Deep underground in the halls of the University of Malta, scientists and engineers are scrambling to teach an artificial brain the spoken Maltese language. They call it Project MASRI, which stands for ‘Maltese Automatic Speech Recognition’ – a cool acronym for a rather blunt and unoriginal project title.

You may have come across the general idea behind automatic speech recognition (ASR) if you’ve heard of Siri and Google Now – the fancy and sometimes smart voice assistants on your smartphones and smart home systems. That is all well and good, but the tools do not work for the Maltese language. That is all about to change.

 Over the course of the last two years, researchers from three units at the University of Malta have teamed up to change an aspect of the technological landscape for the Maltese language. Members from the Institute of Linguistics and Language Technology, the Institute of Space Sciences and Astronomy, and the Department of Artificial Intelligence are combining their efforts in various areas such as signal processing, machine learning and language modelling, to bring the Maltese language into the 21st century and onto your pocket devices.

 So how is it all done? Any word you can think of can possibly begin a sentence. So the first word in a sentence can be one of tens of thousands. If any word were as likely to appear in any position as any other word, then a five-word utterance from a vocabulary of 20,000 words would have a whopping 3,200,000,000,000,000,000,000 possibilities!

Given the scale of problems faced by language technologists, coupled with bad quality audio recorded on cheap microphones with a lot of background noise, the task of speech recognition seems impossible.

Luckily, languages are far from random. The computer does not need to guess from a full vocabulary of Maltese what word you have spoken. The trained artificial brain will assess the likelihood of you having said a particular word based on the surrounding words.

Statistical analysis of vast amounts of digital Maltese resources will be leveraged to learn these patterns. Taken in chunks, the conclusion of picking “ir-rikonoxximent tal-Malti mitkellem” over “ir-rikonoxximent tal-Malti mitt kellem”, despite the similar acoustics, will be part of the intelligent guesswork MASRI will be capable of.

The MASRI team is working on many fronts, combining the latest in computational speech processing with the collection of a first large-scale sanitised speech corpus for Maltese, with long hours of training data to be fed to the MASRI system.

The focus is to build a system that can learn more about the language over its lifetime. Very soon, our favourite devices will be waiting for our sweet voices to call out “Isma Masri…”

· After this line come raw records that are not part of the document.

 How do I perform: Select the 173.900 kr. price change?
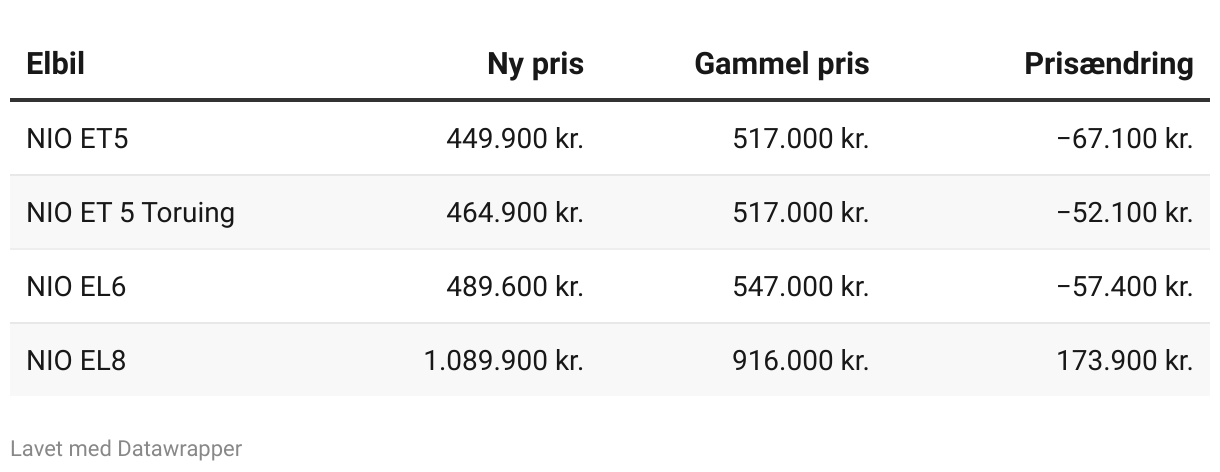(1125, 360)
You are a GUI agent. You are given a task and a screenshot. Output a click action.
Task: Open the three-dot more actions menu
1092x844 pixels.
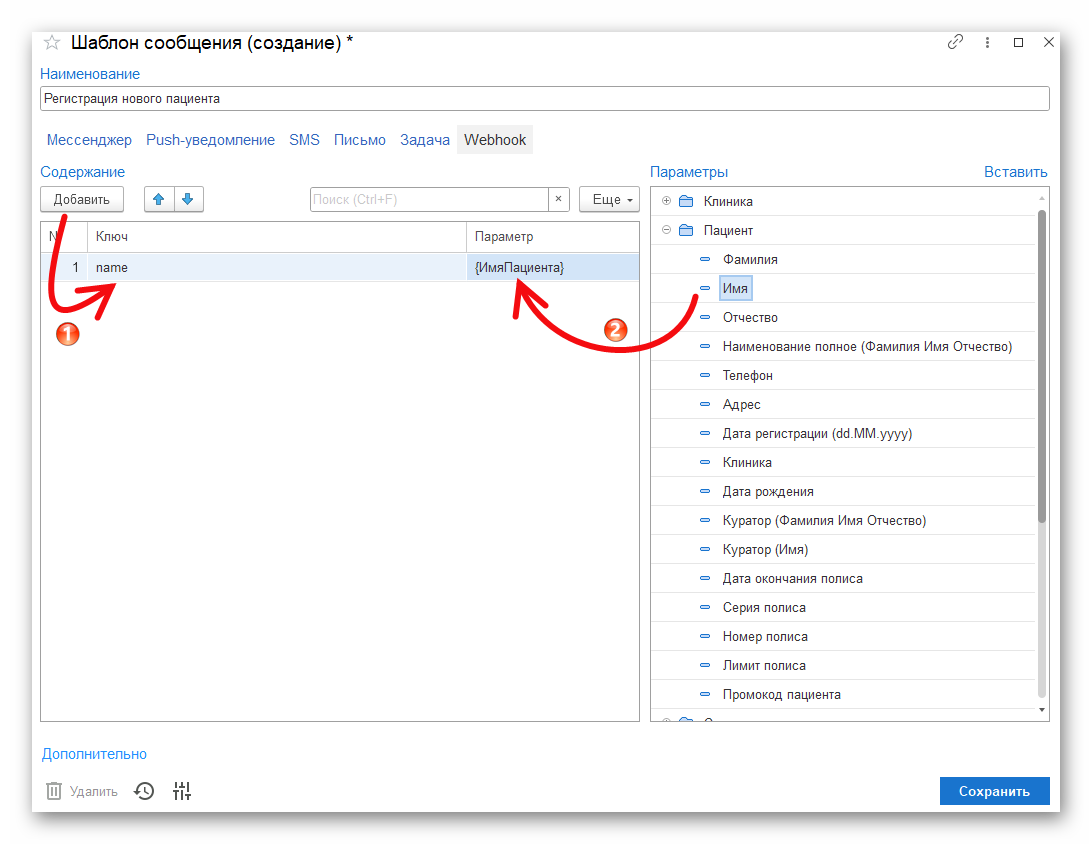[987, 43]
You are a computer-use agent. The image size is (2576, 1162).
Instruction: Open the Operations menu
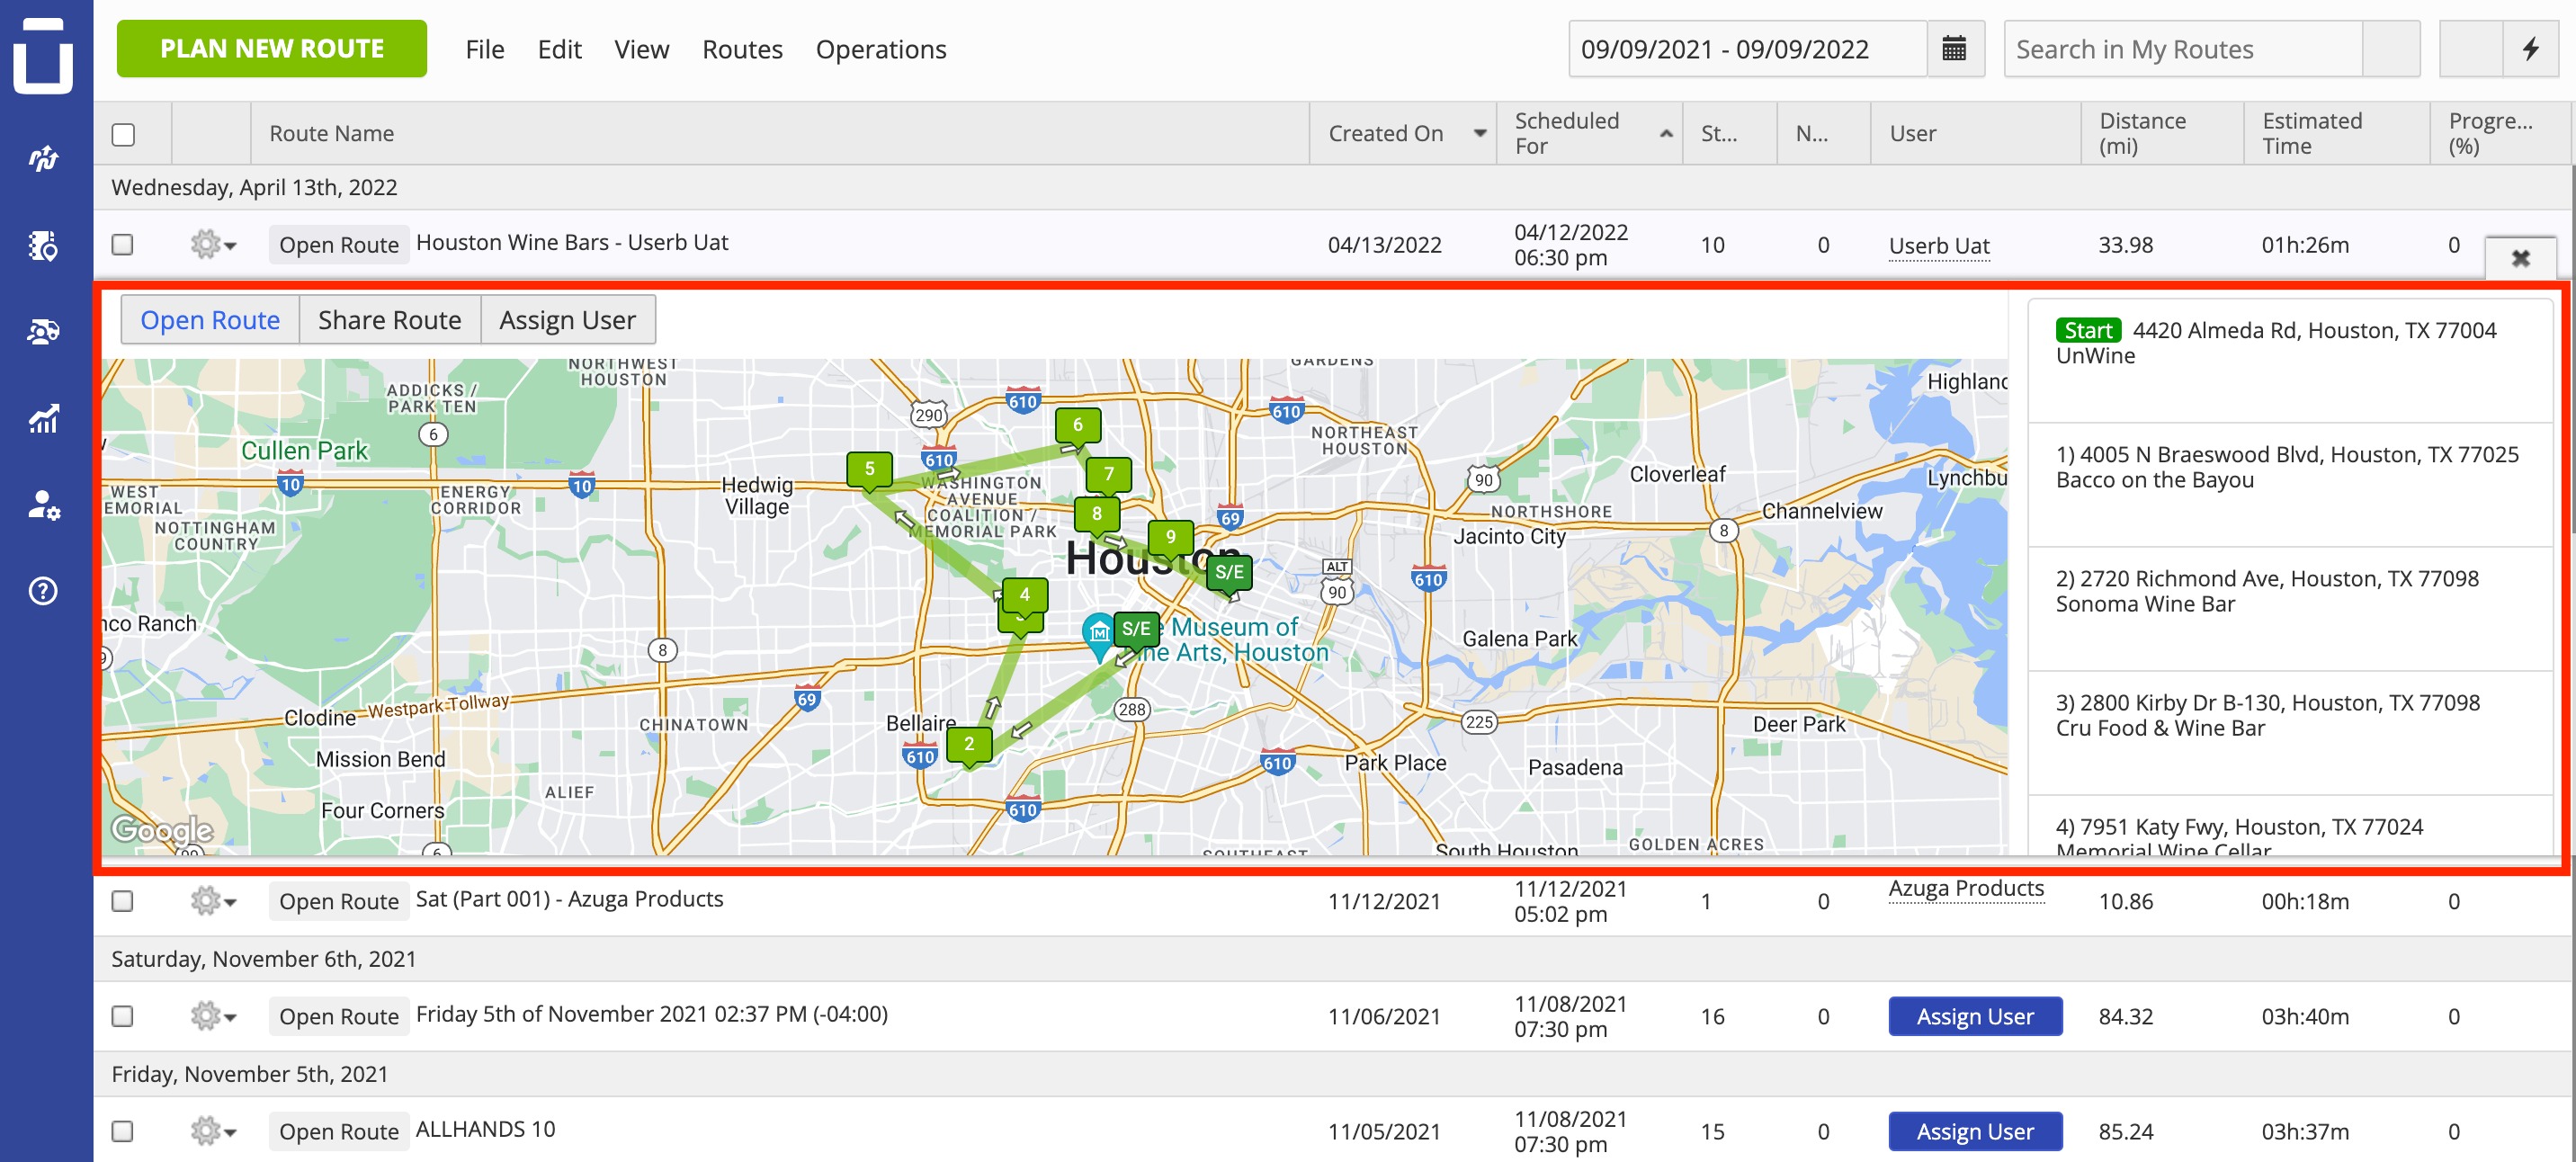point(880,49)
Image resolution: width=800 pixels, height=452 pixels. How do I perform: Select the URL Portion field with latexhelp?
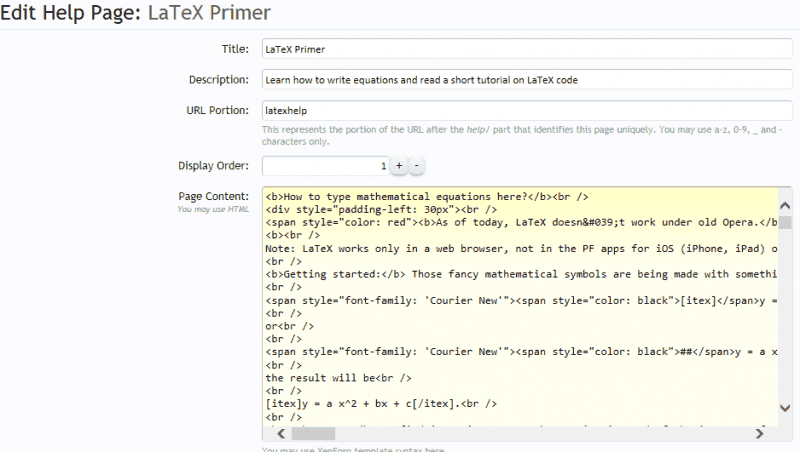pos(526,110)
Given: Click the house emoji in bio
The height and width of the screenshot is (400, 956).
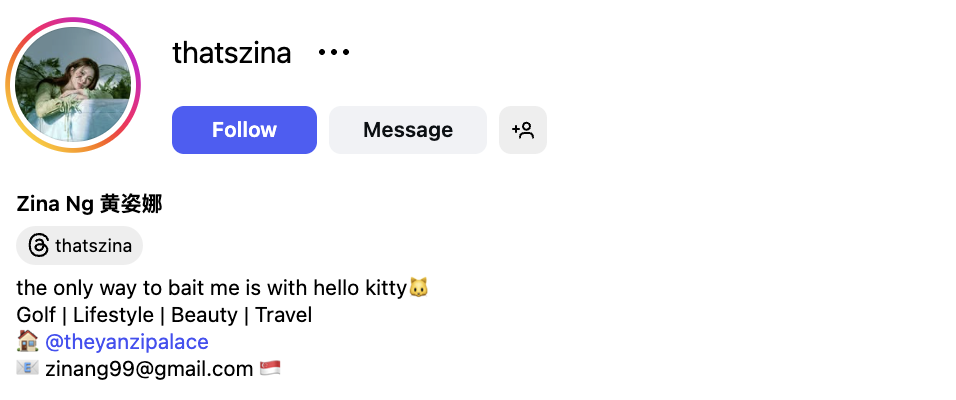Looking at the screenshot, I should point(28,342).
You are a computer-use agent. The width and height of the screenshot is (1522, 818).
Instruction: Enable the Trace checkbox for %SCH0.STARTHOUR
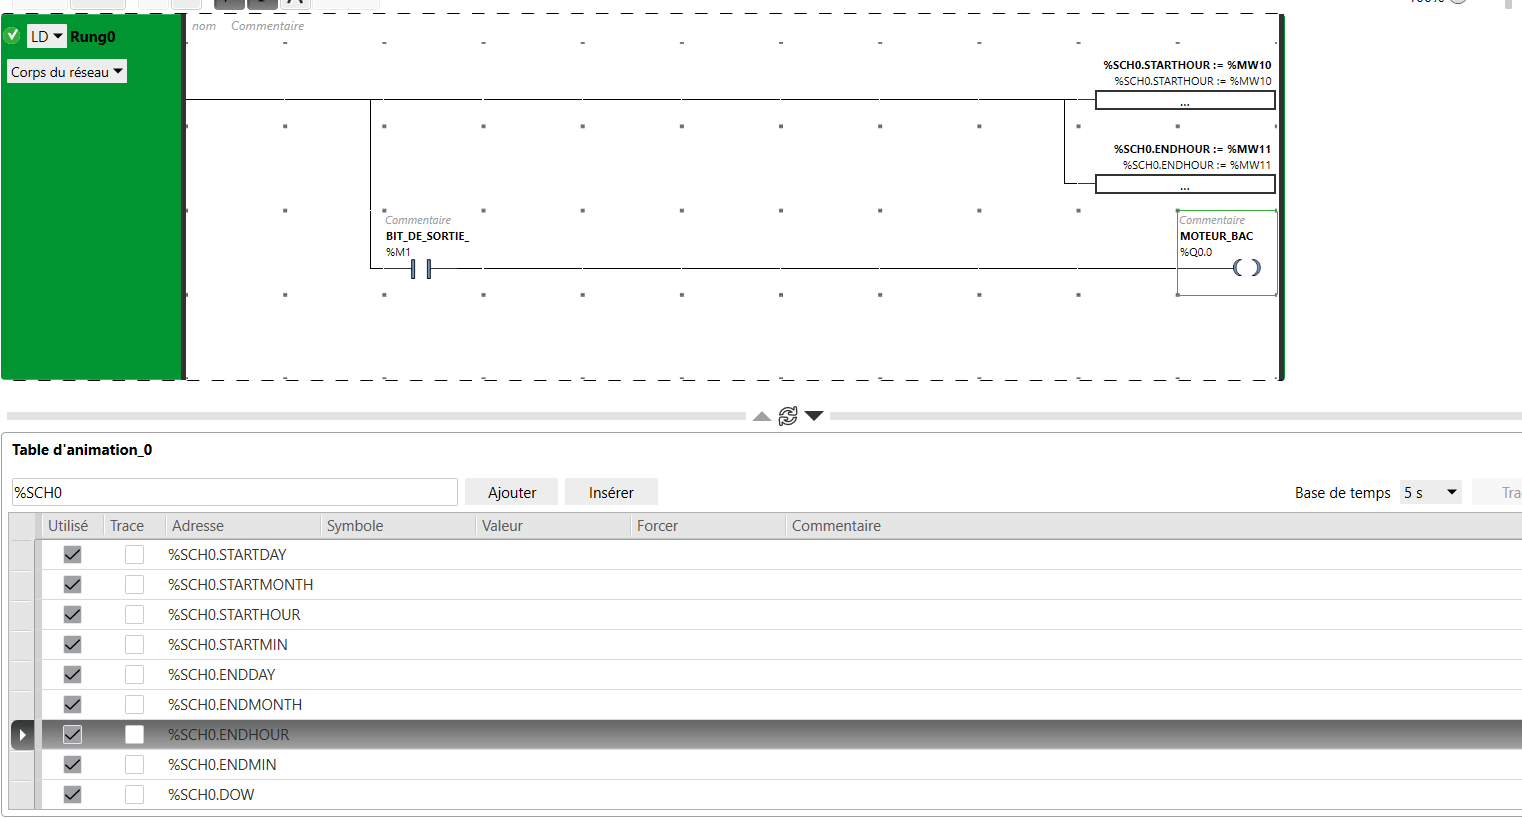(x=134, y=615)
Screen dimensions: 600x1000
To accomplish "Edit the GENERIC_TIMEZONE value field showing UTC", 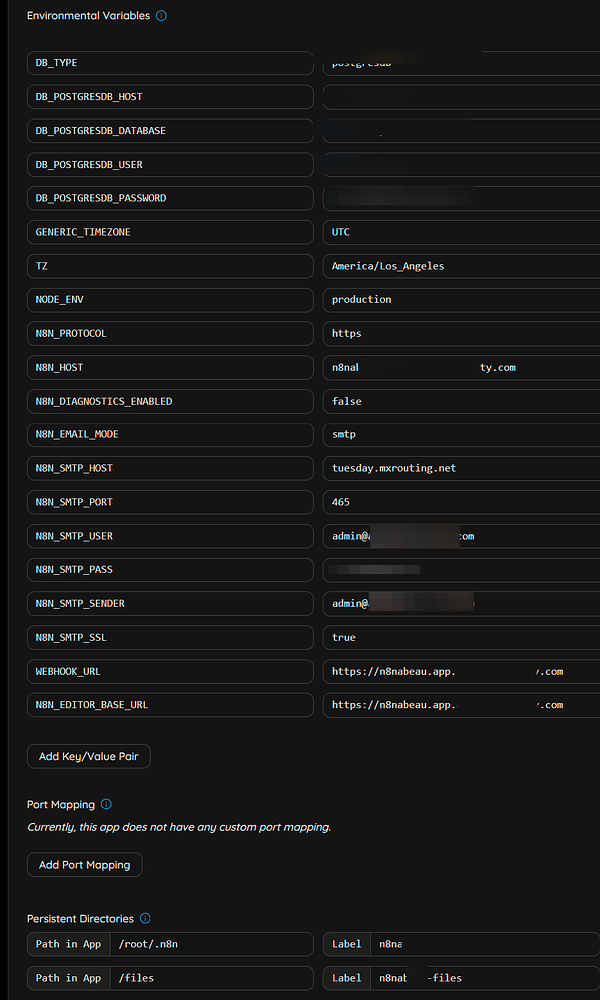I will (460, 232).
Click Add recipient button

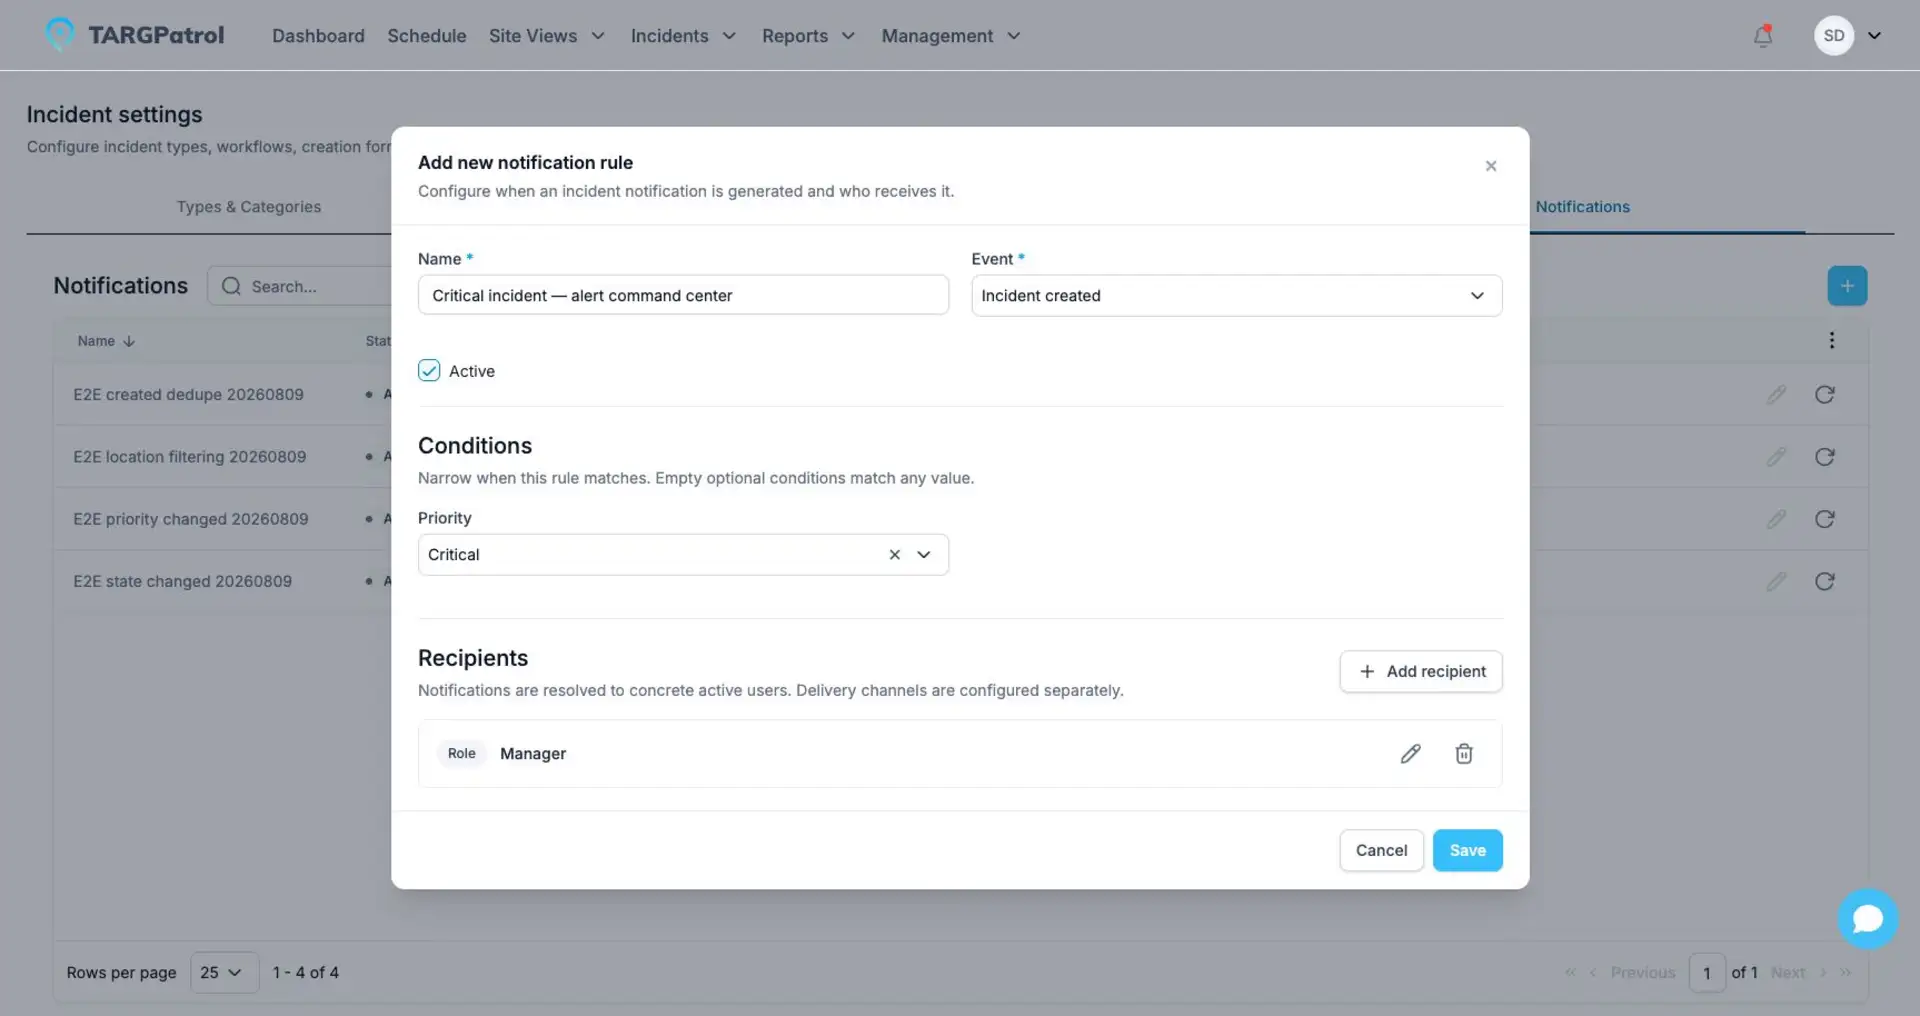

Dr Andrea DeMarco is a lecturer at the Institute of Space Sciences and Astronomy, associate member of the Institute of Linguistics and Language Technology, and member of the ICT sub-committee of the National Council for the Maltese Language.

Sound bites

• A recently published study describes a form of communication that goes on between bacteria and the mammals that they reside in. Through this ‘interspecies communication’, the bacteria secrete a specific molecule – nitric oxide – that allows them to communicate and control their hosts’ DNA, suggesting that this conversation could broadly influence human health.

https://www.sciencedaily.com/releases/2019/02/190221130252.htm

• A team of researchers has linked sensitivity to an allergen in red meat to the buildup of plaque in the arteries of the heart, which would result in a subgroup of the population being at heightened risk of heart disease. This was the first time that a specific blood marker for red meat allergy was associated with higher levels of arterial plaque or fatty deposits on the inner lining of the arteries.

https://www.sciencedaily.com/releases/2018/06/180614095229.htm

For more soundbites listen to Radio Mocha on Mondays at 7pm on Radju Malta and Thursdays at 4pm on Radju Malta 2 https://www.fb.com/RadioMochaMalta/

Did you know?

• According to research, humans began wearing shoes around 40,000 years ago. This was calculated by analysing foot bones from Neanderthals and early humans.

• The big toe used to be a kind of foot thumb that helped our prede­cessors climb trees.

• Nowadays, if you lose your thumb, it can be replaced with a toe, and toe-to-thumb transplants are a surprisingly common procedure these days.

• Research shows that the average foot size is increasing as people have grown taller and heavier.

• The Guinness World Record holds an entry for the highest number of feet and armpits sniffed, held by Madeline Albrecht, who sniffed approximately 5,600 feet during her career in a testing lab for products by Dr Scholl.